– Да, вы меня чрезвычайно поразили, вот и начало казаться, что вы заранее знаете все. Впрочем, попробую изложить факты, а уж потом, от души надеюсь, вы скажете мне, что они могут означать. Не спал всю ночь, ломал голову и чем больше думал об этом, тем запутаннее казалось дело. Я записался на службу два года назад, в январе девятьсот первого, и в том же эскадроне незадолго до меня оказался молодой Годфри Эмсворт. Единственный сын полковника Эмсворта, того самого Эмсворта, ветерана Крымской войны. Видно, отвага передалась ему по наследству – неудивительно, что он стал добровольцем. Не было во всем полку более славного молодого человека. Мы с ним очень подружились, такого рода дружба возникает, только когда люди живут одной жизнью и делят все радости и печали. Он стал моим верным товарищем, а в армии это очень много значит. Целый год мы сражались бок о бок, немало пережили и испытали. А потом его ранило пулей, выпущенной из винтовки для охоты на слонов; случилось это во время боя у Дайэмонд-Хилл, за пределами Претории. Я получил одно письмо из госпиталя в Кейптауне, второе пришло из Саутгемптона.
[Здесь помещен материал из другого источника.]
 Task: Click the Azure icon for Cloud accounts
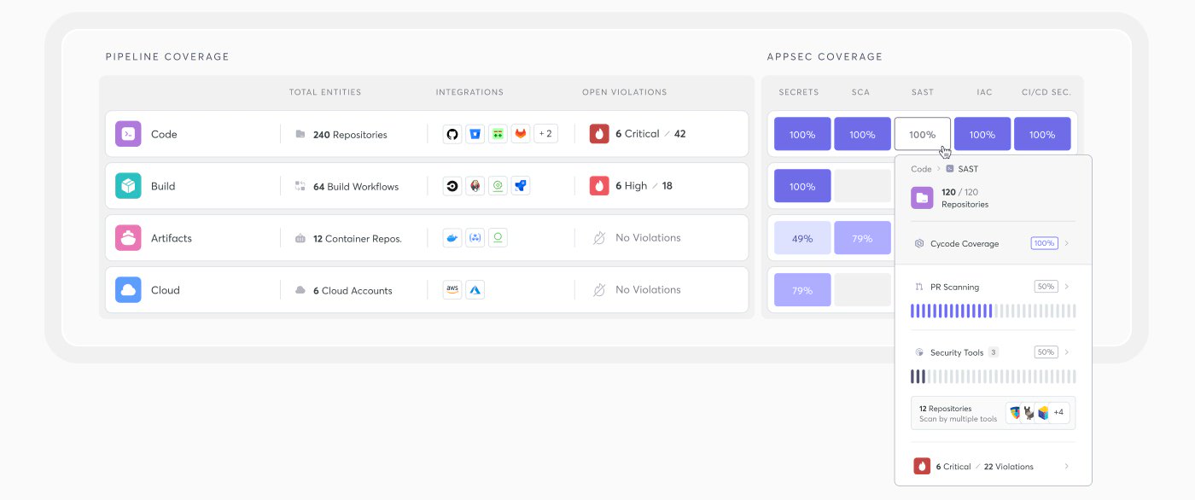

И больше – ни слова, ни единой весточки на протяжении вот уже почти полугода, мистер Холмс. А ведь он был самым близким моим другом. Но вот война закончилась, и я вернулся домой. Писал его отцу, спрашивал, где Годфри. Ответа не получил. Выждал какое-то время, потом написал снова. На сей раз ответ пришел, краткий и крайне нелюбезный. Годфри отправился в кругосветное путешествие, и раньше чем через год ждать его не стоит. Вот, собственно, и все. Это письмо мне не понравилось, мистер Холмс. Вообще вся эта история выглядит как-то неестественно. Этот славный добрый парень ни за что не бросил бы товарища вот так, совсем на него не похоже. А потом я случайно узнал, что Годфри – наследник огромного состояния и что они с отцом, мягко говоря, не слишком ладили. Старик порой проявлял бычье упрямство, а молодой Годфри был само непокорство и вряд ли спокойно это сносил. Короче, это объяснение не удовлетворило меня, и я решил докопаться до истины. Но вышло так, что за время моего отсутствия многие дела мои пришли в полный упадок и мне пришлось ими заняться. Лишь на этой неделе я немного освободился и решил выяснить, что же произошло с Годфри. И теперь, раз уж взялся за это, брошу все остальное, пока не доведу дела до конца.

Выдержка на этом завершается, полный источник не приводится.